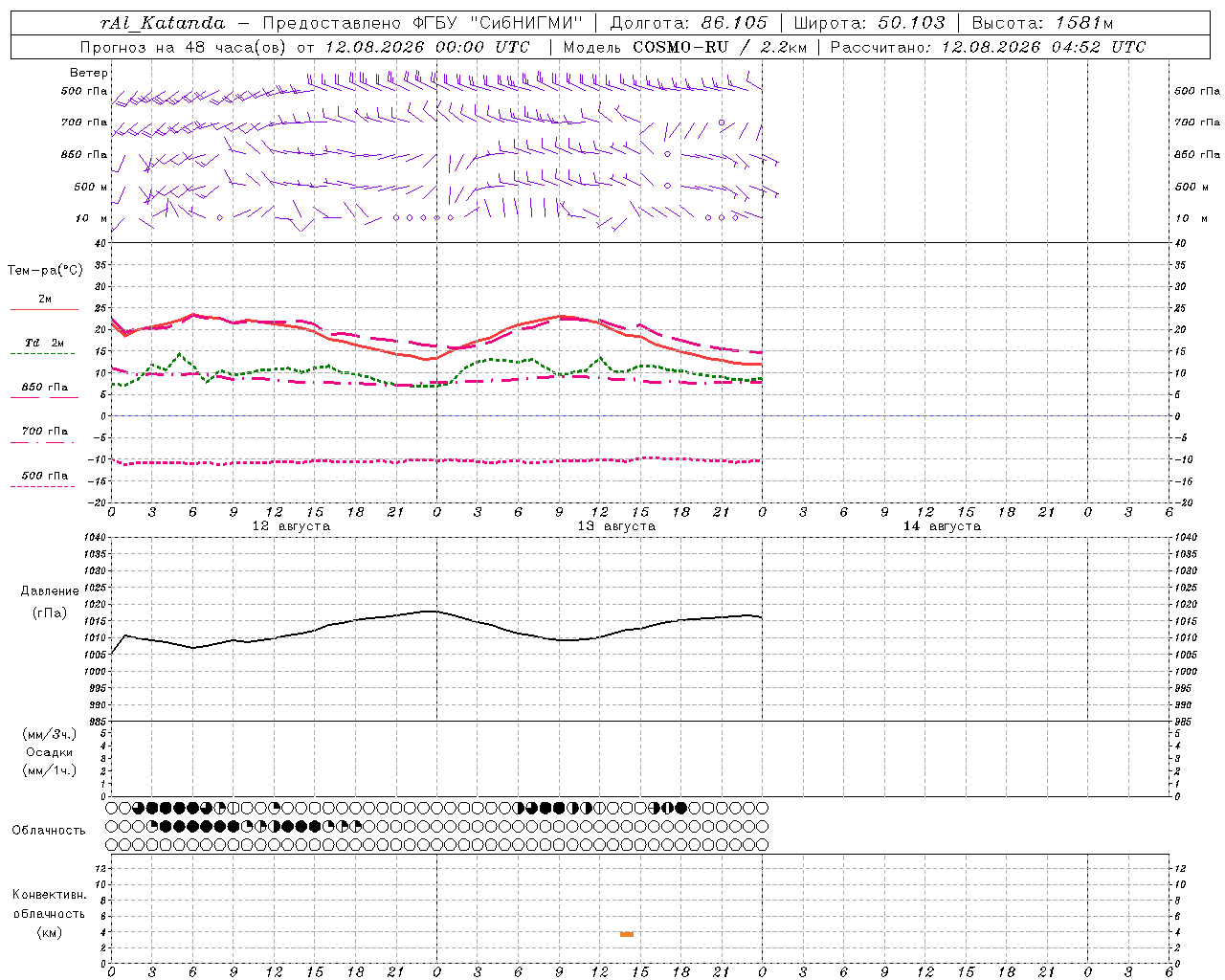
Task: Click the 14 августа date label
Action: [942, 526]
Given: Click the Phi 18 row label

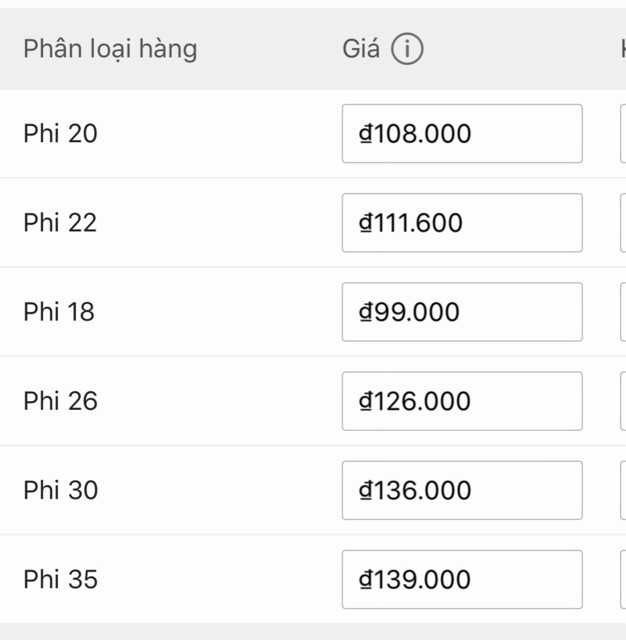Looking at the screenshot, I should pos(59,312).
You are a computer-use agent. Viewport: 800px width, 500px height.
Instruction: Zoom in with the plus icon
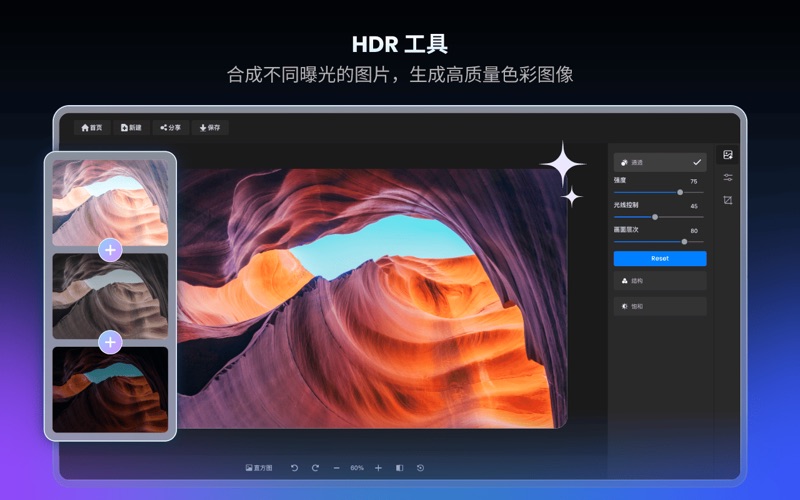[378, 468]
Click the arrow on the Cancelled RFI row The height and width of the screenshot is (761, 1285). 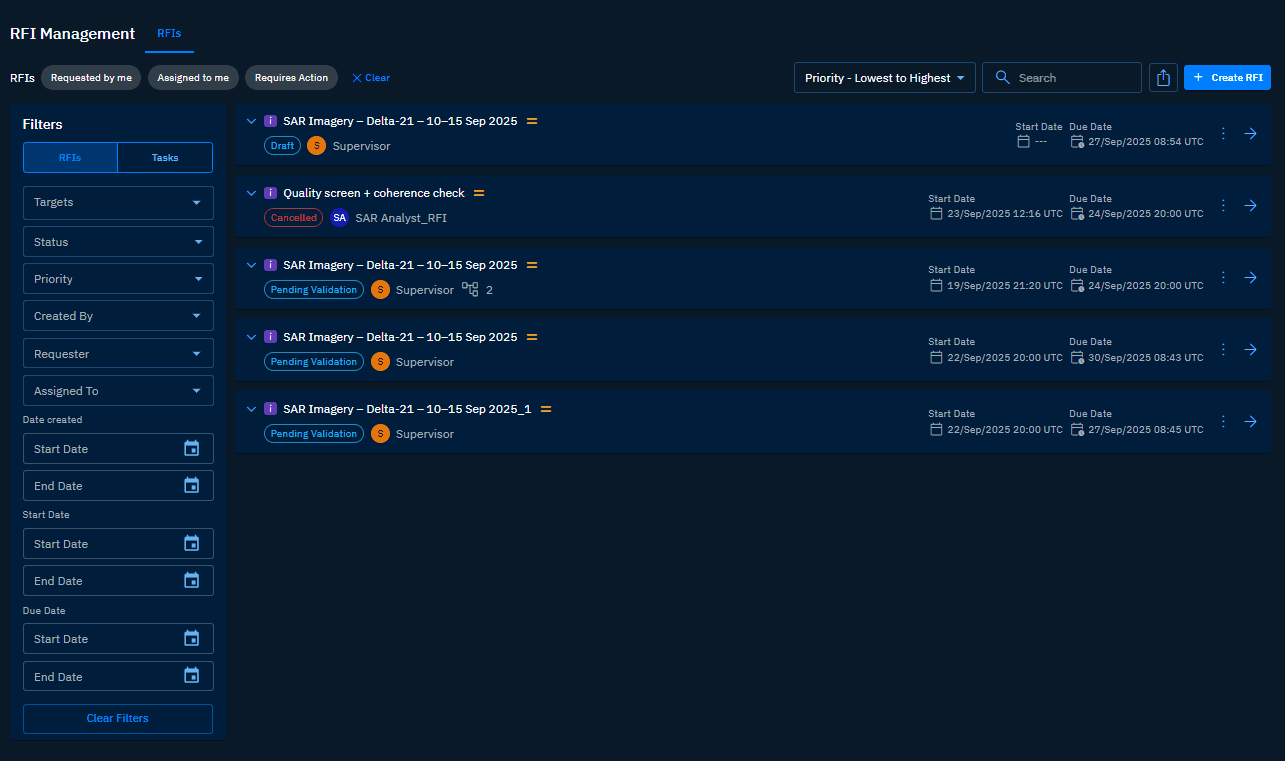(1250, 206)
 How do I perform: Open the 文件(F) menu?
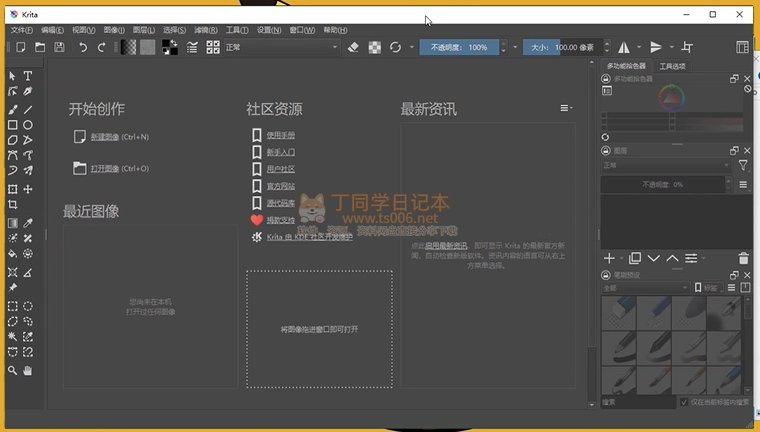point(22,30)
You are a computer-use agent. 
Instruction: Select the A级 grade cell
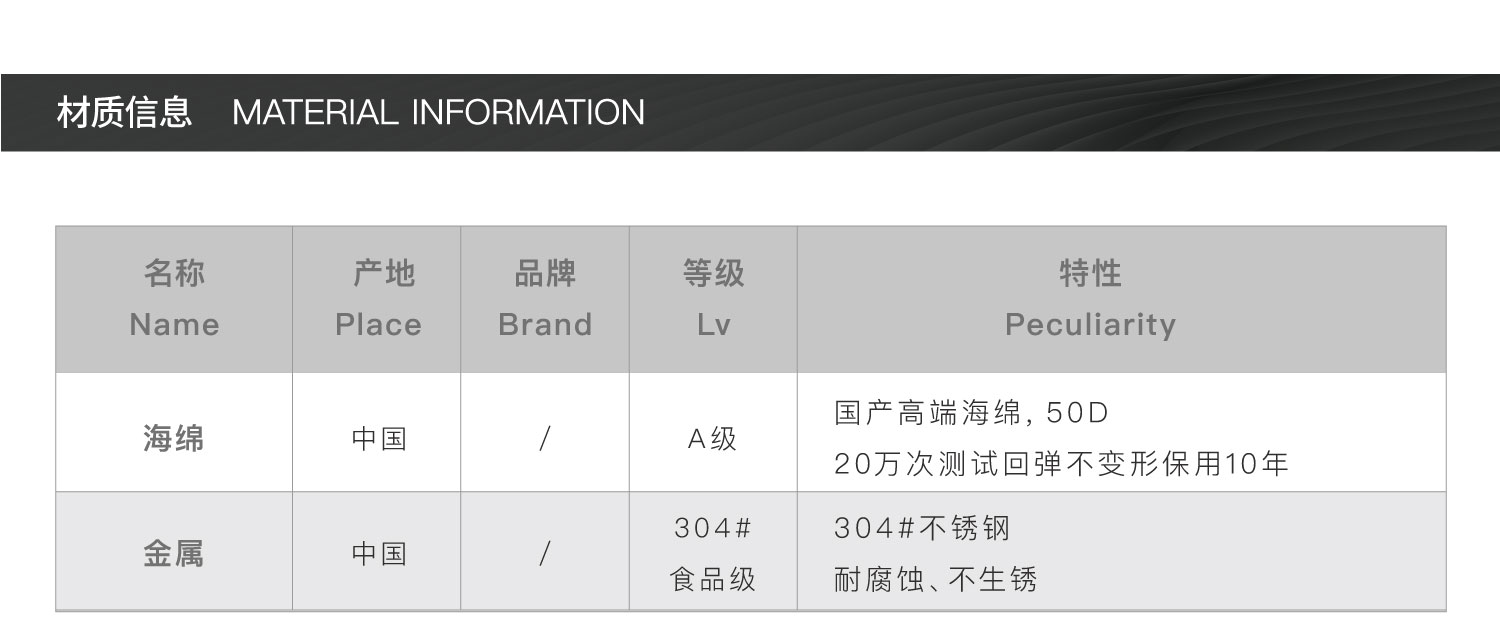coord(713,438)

════════

- [Task to complete] Take the line that contains "How do I perform: Open the 文件(F) menu?" and all lines after it to the end of the material above, and copy them verbatim without any images.

- [Answer to the problem]
 How do I perform: Open the 文件(F) menu?
point(22,30)
You are a computer-use agent. 
Instruction: Select the A级 grade cell
coord(713,438)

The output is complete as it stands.